Can’t respond to the OP, but thanks for the memory. Some cousins I rarely saw had this book, and I remember making a game of reading it with them (we’d each read one page, then pass the book). I’m pretty sure I haven’t thought about that in at least 35 years.

I think jovan’s posts have solved the issue, but I just wanted to point out a variant. It has the old person with ladder as in the OP. This paragraph is from Fanny Hagen Mayer’s article “Japanese Folk Humor” in *Asian Folklore Studies * (1982), P. 190:

“A couple thought a long name would insure a long life for their child. They went to the temple to ask the priest to name him, but they lost their little son when he fell into the well in their yard. While the parents ran to a neighbor to borrow a ladder and to explain to the deaf old woman why they needed it, Chôgiri-chôgiri-itchôgiri-nichôgiri-chôgiri-chôgiri-chôzaburo-anoyama-kanoyama-kayakiriyama-no-zutten-fudabô-no-tobatate-basa-no-nodokubiki-no-tongarime drowned (Mizusawa 1969b: 468-469). This is rather sardonic humor, but the tale is well distributed in Japan.”

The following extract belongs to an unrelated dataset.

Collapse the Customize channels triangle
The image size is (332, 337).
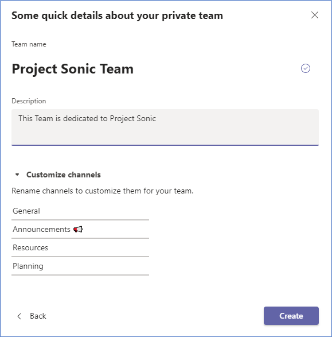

Keigo Seki classifies this as Tale Type # 456, “The Child with a Long Name: A father hopes that his child will live long and gives him a very long name. The child falls into a well. While the father is calling the child’s name for help, the child dies. Spead all over Japan.” (“Types of the Japanese Folktale,” Asian Folklore Studies 1966).

It seems to be required that the child die in the traditional versions, but it’s not at all uncommon for a modern storyteller to be horrified by the traditional material and change it to a happy ending. The sibling with a shorter / more normal name seems to be authorial invention here.

Given that the story seems to be ubiquitous in Japan, I’m really curious about why Mosel set her telling in China. Did she hear the story as a Chinese tale, or did she decide that China made a more interesting setting?

When was the book published? China might have been a more politically correct choice at the time.